PASSAGE TO READ:
<<<<

A python library for time-series smoothing and outlier detection in a vectorized way.

Marco Cerliani

Last update: Dec 28, 2022

Related tags

Deep Learning bootstrap timeseries time-series smoothing outlier-detection bootstrapping-statistics outlier-removal series-smoothing

Overview

tsmoothie

A python library for time-series smoothing and outlier detection in a vectorized way.

Overview

tsmoothie computes, in a fast and efficient way, the smoothing of single or multiple time-series.

The smoothing techniques available are:

Exponential Smoothing
Convolutional Smoothing with various window types (constant, hanning, hamming, bartlett, blackman)
Spectral Smoothing with Fourier Transform
Polynomial Smoothing
Spline Smoothing of various kind (linear, cubic, natural cubic)
Gaussian Smoothing
Binner Smoothing
LOWESS
Seasonal Decompose Smoothing of various kind (convolution, lowess, natural cubic spline)
Kalman Smoothing with customizable components (level, trend, seasonality, long seasonality)

tsmoothie provides the calculation of intervals as result of the smoothing process. This can be useful to identify outliers and anomalies in time-series.

>>>>

RECORDED INFORMATION:
<<<<

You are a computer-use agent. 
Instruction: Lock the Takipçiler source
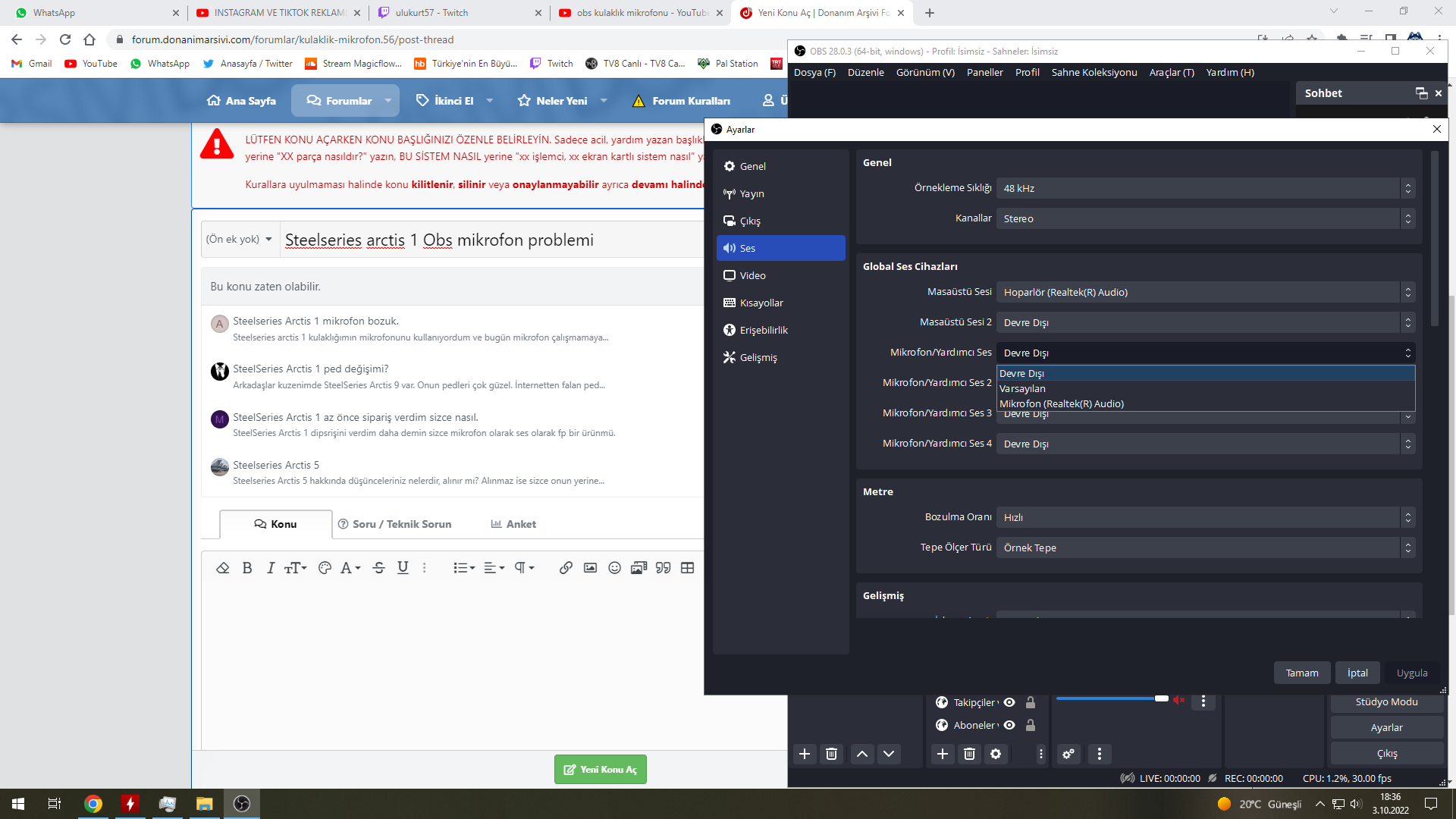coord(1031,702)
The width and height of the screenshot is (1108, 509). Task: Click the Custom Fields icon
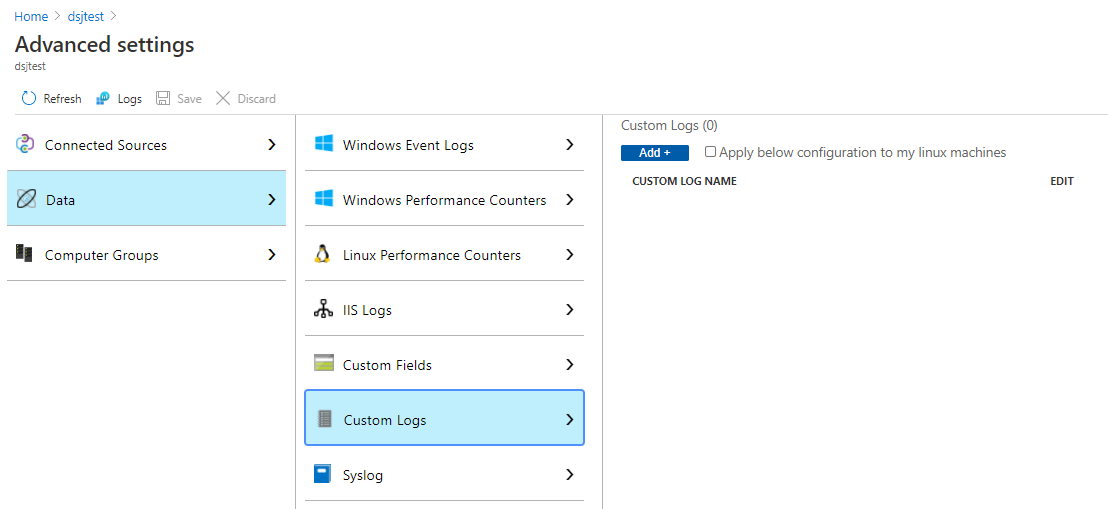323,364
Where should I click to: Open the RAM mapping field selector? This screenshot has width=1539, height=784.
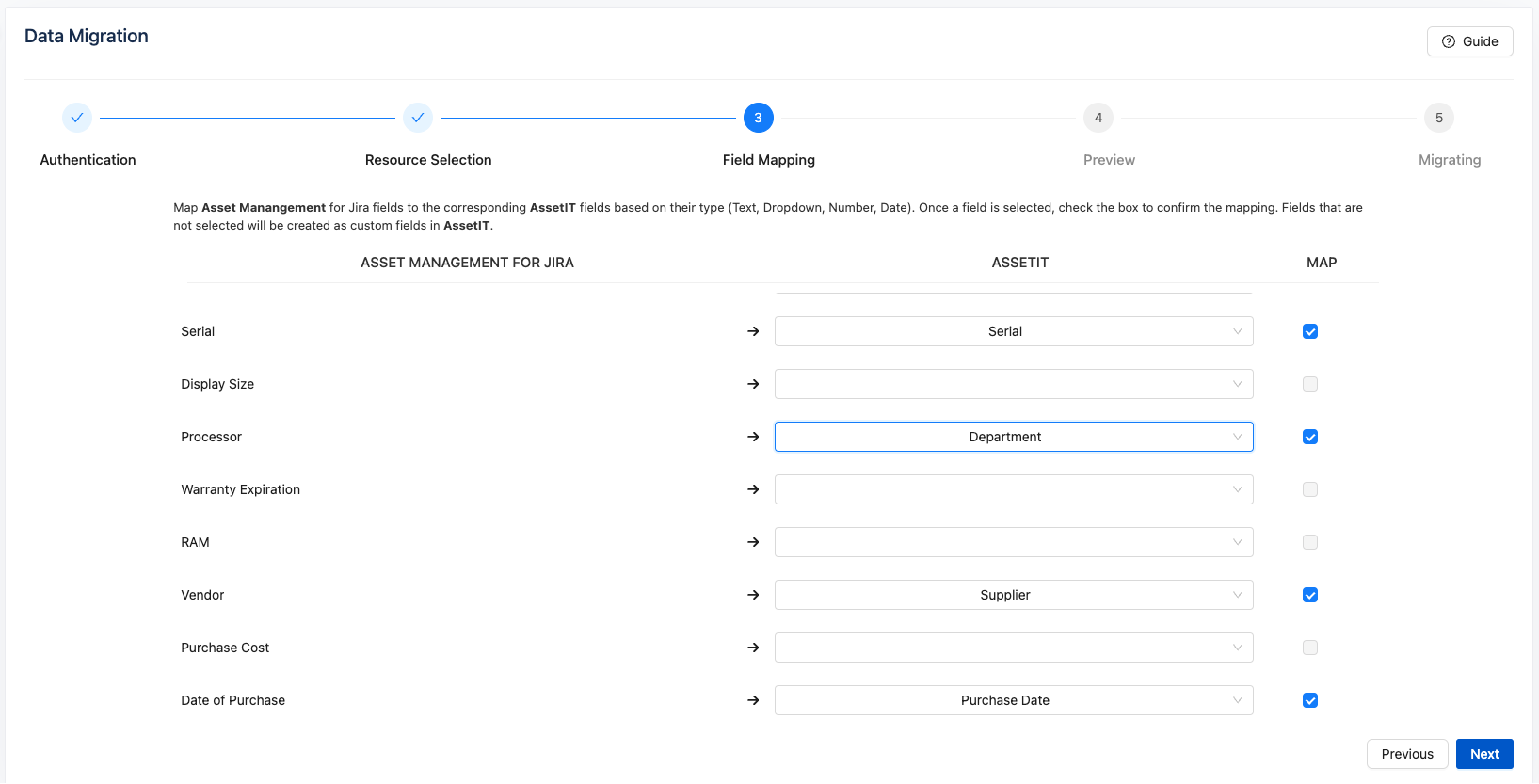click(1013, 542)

>>>>
<<<<

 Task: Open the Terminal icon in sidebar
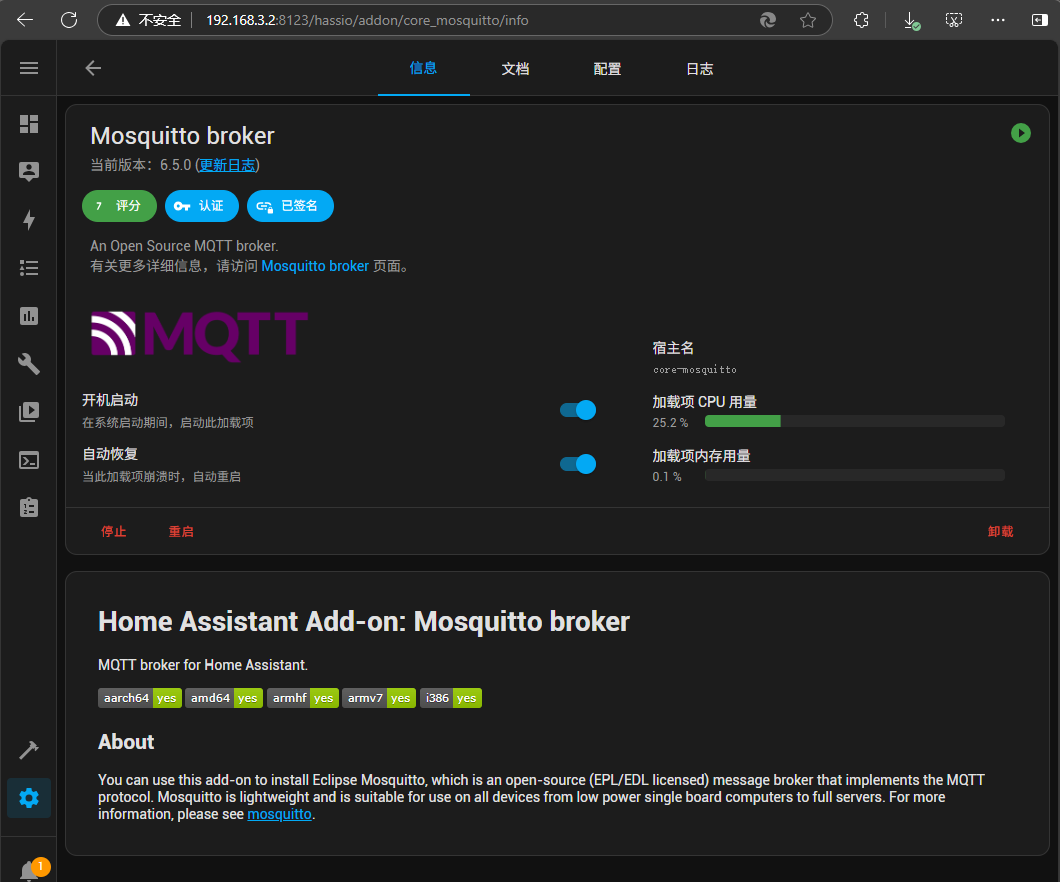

>>>>
<<<<

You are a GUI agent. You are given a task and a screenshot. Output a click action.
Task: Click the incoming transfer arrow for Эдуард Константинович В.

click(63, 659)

>>>>

EXERCISE REQUIREMENTS:
1. Which window types does the tsmoothie page list for convolutional smoothing?
2. Extend the tsmoothie page from the point where it stops.
The items have no role in this work.

TASK RESPONSES:
1. constant, hanning, hamming, bartlett, blackman

2.
In relation to the smoothing method used, the interval types available are:

sigma intervals
confidence intervals
predictions intervals
kalman intervals

tsmoothie can carry out a sliding smoothing approach to simulate an online usage. This is possible splitting the time-series into equal sized pieces and smoothing them independently. As always, this functionality is implemented in a vectorized way through the WindowWrapper class.

tsmoothie can operate time-series bootstrap through the BootstrappingWrapper class.

The supported bootstrap algorithms are:

none overlapping block bootstrap
moving block bootstrap
circular block bootstrap
stationary bootstrap

Media

Blog Posts:

Installation

pip install --upgrade tsmoothie

The module depends only on NumPy, SciPy and simdkalman. Python 3.6 or above is supported.

Usage: smoothing

Below a couple of examples of how tsmoothie works. Full examples are available in the notebooks folder.

# import libraries
import numpy as np
import matplotlib.pyplot as plt
from tsmoothie.utils_func import sim_randomwalk
from tsmoothie.smoother import LowessSmoother

# generate 3 randomwalks of lenght 200
np.random.seed(123)
data = sim_randomwalk(n_series=3, timesteps=200, 
                      process_noise=10, measure_noise=30)

# operate smoothing
smoother = LowessSmoother(smooth_fraction=0.1, iterations=1)
smoother.smooth(data)

# generate intervals
low, up = smoother.get_intervals('prediction_interval')

# plot the smoothed timeseries with intervals
plt.figure(figsize=(18,5))

for i in range(3):
    
    plt.subplot(1,3,i+1)
    plt.plot(smoother.smooth_data[i], linewidth=3, color='blue')
    plt.plot(smoother.data[i], '.k')
    plt.title(f"timeseries {i+1}"); plt.xlabel('time')

    plt.fill_between(range(len(smoother.data[i])), low[i], up[i], alpha=0.3)

# import libraries
import numpy as np
import matplotlib.pyplot as plt
from tsmoothie.utils_func import sim_seasonal_data
from tsmoothie.smoother import DecomposeSmoother

# generate 3 periodic timeseries of lenght 300
np.random.seed(123)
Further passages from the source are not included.